(Records on locating words and elements)
++++++
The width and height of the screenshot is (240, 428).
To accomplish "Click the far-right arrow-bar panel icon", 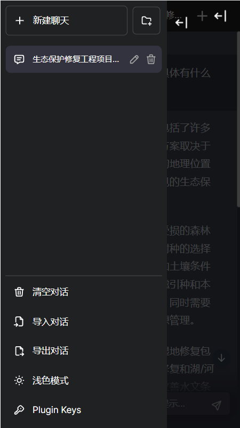I will (x=220, y=16).
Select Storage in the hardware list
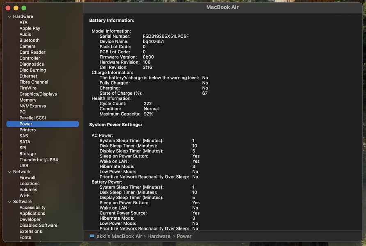This screenshot has height=246, width=366. tap(27, 154)
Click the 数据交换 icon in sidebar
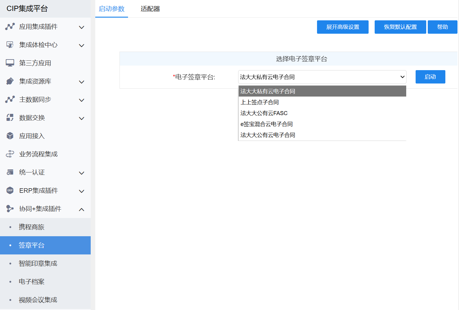The width and height of the screenshot is (459, 310). click(10, 118)
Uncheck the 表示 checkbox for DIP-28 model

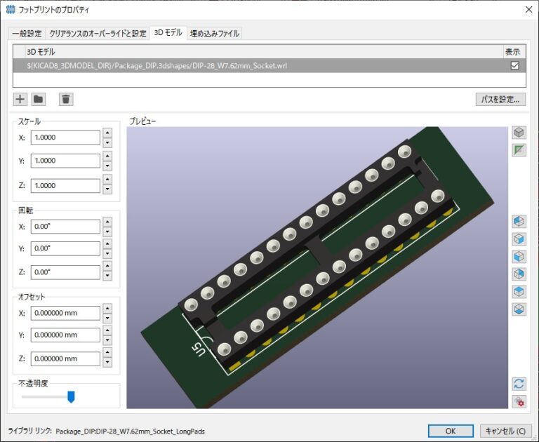pos(514,65)
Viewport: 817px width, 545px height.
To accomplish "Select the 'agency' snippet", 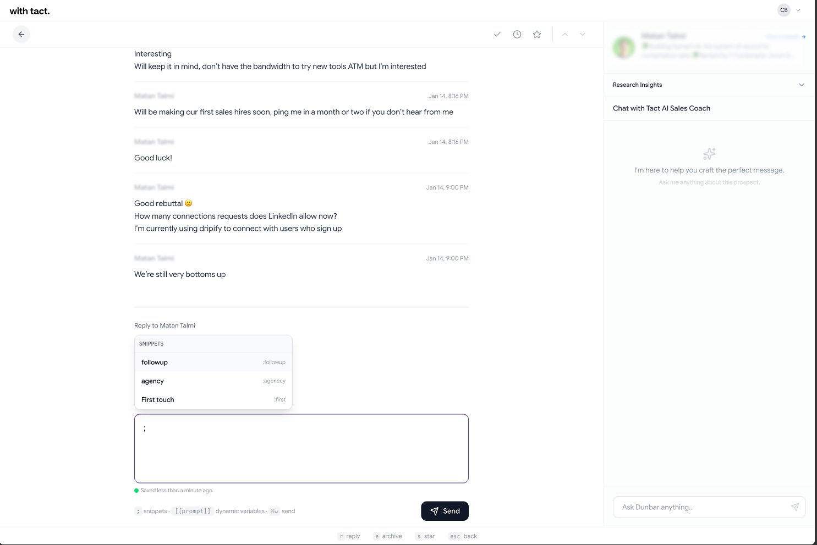I will point(213,381).
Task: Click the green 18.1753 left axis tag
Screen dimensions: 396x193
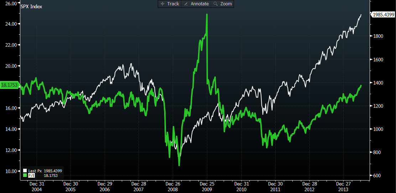Action: [x=9, y=85]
++++++
### WORK INSTRUCTIONS
Repeat the lines of the records from the line containing "Task: Click the green 18.1753 left axis tag" through the end of the records, both included, and leave the pictures out of your answer.

### ANSWER TO THIS EXERCISE
Task: Click the green 18.1753 left axis tag
Screen dimensions: 396x193
Action: [x=9, y=85]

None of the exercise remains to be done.